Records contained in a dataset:
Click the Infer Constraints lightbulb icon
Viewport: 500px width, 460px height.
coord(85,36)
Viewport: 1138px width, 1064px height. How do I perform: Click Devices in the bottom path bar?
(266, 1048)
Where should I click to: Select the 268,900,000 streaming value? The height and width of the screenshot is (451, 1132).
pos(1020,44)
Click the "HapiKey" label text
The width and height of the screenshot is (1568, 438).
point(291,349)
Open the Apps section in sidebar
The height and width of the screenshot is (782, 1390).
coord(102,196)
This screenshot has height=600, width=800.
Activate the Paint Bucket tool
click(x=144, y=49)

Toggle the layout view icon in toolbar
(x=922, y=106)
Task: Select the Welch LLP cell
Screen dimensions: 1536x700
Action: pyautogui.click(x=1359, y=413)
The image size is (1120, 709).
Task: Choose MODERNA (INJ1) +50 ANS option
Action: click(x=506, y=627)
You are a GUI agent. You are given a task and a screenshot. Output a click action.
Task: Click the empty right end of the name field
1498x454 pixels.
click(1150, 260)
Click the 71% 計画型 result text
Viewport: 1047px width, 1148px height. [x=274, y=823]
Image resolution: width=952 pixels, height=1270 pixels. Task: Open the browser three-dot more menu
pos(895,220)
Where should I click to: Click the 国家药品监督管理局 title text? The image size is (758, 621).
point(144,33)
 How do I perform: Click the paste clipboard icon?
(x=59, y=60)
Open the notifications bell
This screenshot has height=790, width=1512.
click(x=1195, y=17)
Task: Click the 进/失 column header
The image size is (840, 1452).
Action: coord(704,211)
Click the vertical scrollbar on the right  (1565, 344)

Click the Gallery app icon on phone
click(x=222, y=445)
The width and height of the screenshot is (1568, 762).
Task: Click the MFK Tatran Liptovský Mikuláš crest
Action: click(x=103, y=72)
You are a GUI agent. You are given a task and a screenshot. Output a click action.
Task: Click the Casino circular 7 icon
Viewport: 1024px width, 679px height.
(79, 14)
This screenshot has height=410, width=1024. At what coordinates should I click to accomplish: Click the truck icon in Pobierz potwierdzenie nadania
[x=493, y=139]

| EXERCISE DETAILS |
A word-for-word restatement of the data above is required.

| SOLUTION TO THIS PROBLEM |
Click the Infer Constraints lightbulb icon
Viewport: 500px width, 460px height.
coord(85,36)
Viewport: 1138px width, 1064px height. How do I perform: Click Devices in the bottom path bar?
(266, 1048)
Where should I click to: Select the 268,900,000 streaming value? The height and width of the screenshot is (451, 1132).
pos(1020,44)
Click the "HapiKey" label text
The width and height of the screenshot is (1568, 438).
point(291,349)
Open the Apps section in sidebar
The height and width of the screenshot is (782, 1390).
coord(102,196)
This screenshot has height=600, width=800.
Activate the Paint Bucket tool
click(x=144, y=49)

Toggle the layout view icon in toolbar
(x=922, y=106)
Task: Select the Welch LLP cell
Screen dimensions: 1536x700
Action: pyautogui.click(x=1359, y=413)
The image size is (1120, 709).
Task: Choose MODERNA (INJ1) +50 ANS option
Action: click(x=506, y=627)
You are a GUI agent. You are given a task and a screenshot. Output a click action.
Task: Click the empty right end of the name field
1498x454 pixels.
click(1150, 260)
Click the 71% 計画型 result text
Viewport: 1047px width, 1148px height. [x=274, y=823]
Image resolution: width=952 pixels, height=1270 pixels. Task: Open the browser three-dot more menu
pos(895,220)
Where should I click to: Click the 国家药品监督管理局 title text? The image size is (758, 621).
point(144,33)
 How do I perform: Click the paste clipboard icon?
(x=59, y=60)
Open the notifications bell
This screenshot has height=790, width=1512.
click(x=1195, y=17)
Task: Click the 进/失 column header
The image size is (840, 1452).
Action: coord(704,211)
Click the vertical scrollbar on the right  (1565, 344)

Click the Gallery app icon on phone
click(x=222, y=445)
The width and height of the screenshot is (1568, 762).
Task: Click the MFK Tatran Liptovský Mikuláš crest
Action: click(x=103, y=72)
You are a GUI agent. You are given a task and a screenshot. Output a click action.
Task: Click the Casino circular 7 icon
Viewport: 1024px width, 679px height.
(79, 14)
This screenshot has height=410, width=1024. At what coordinates should I click to accomplish: Click the truck icon in Pobierz potwierdzenie nadania
[x=493, y=139]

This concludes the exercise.